Jamie grinned and turned out the light and shut the door.

‘I think that’s worse,’ said Mirren. ‘Knowing they’re all in there. In the dark. Plotting how to kill us.’

‘It’s just a collection,’ said Jamie.

‘Yes, of HORRIFYING THINGS.’

But he was striding on.

‘Where is it, where is it . . .? Ah, of course.’

In front of them was a pair of heavy wooden doors with black studs in them. Jamie rifled in the capacious pockets of his waxed jacket which, like the rest of them, he hadn’t bothered to take off, and withdrew a huge ring of keys.

‘When’s the last time anyone was in here?’

Jamie shook his head. ‘Not the foggiest.’

‘It sounds,’ said Mirren, ‘like your grandfather . . . he needed a lot of help. Like he wasn’t well at all.’

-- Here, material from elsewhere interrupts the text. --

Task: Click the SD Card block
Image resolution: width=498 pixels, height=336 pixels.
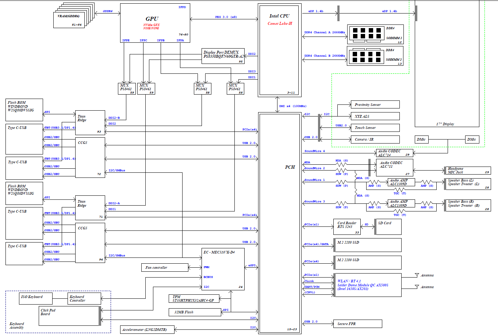Action: pyautogui.click(x=388, y=227)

‘It’s hardly unusual for a McKinnon to turn eccentric in their old age,’ said Jamie. ‘And I was here a lot. But he didn’t want any help. He just wanted to tell me about new books he’d bought, and crossword clues.’

‘Your mum didn’t . . .?’

‘She sided with my grandmother in that particular divorce,’ said Jamie. ‘Hardly spoke to the old man at all. She’d leave me and Esme here for the holidays while she went swanning off on the proceeds of whatever there was left to sell.’

He tried to sound cheerful about it, not entirely satisfactorily.

He finally found the right key – a large black iron thing with an elaborate rounded end – and the wooden doors creaked open.

The air inside the room was like a tomb. Jamie fumbled for the lights, an ancient switch in a round setting. The bulbs had mostly blown; there were one or two weak bulbs left in a dusty chandelier hanging from the roof.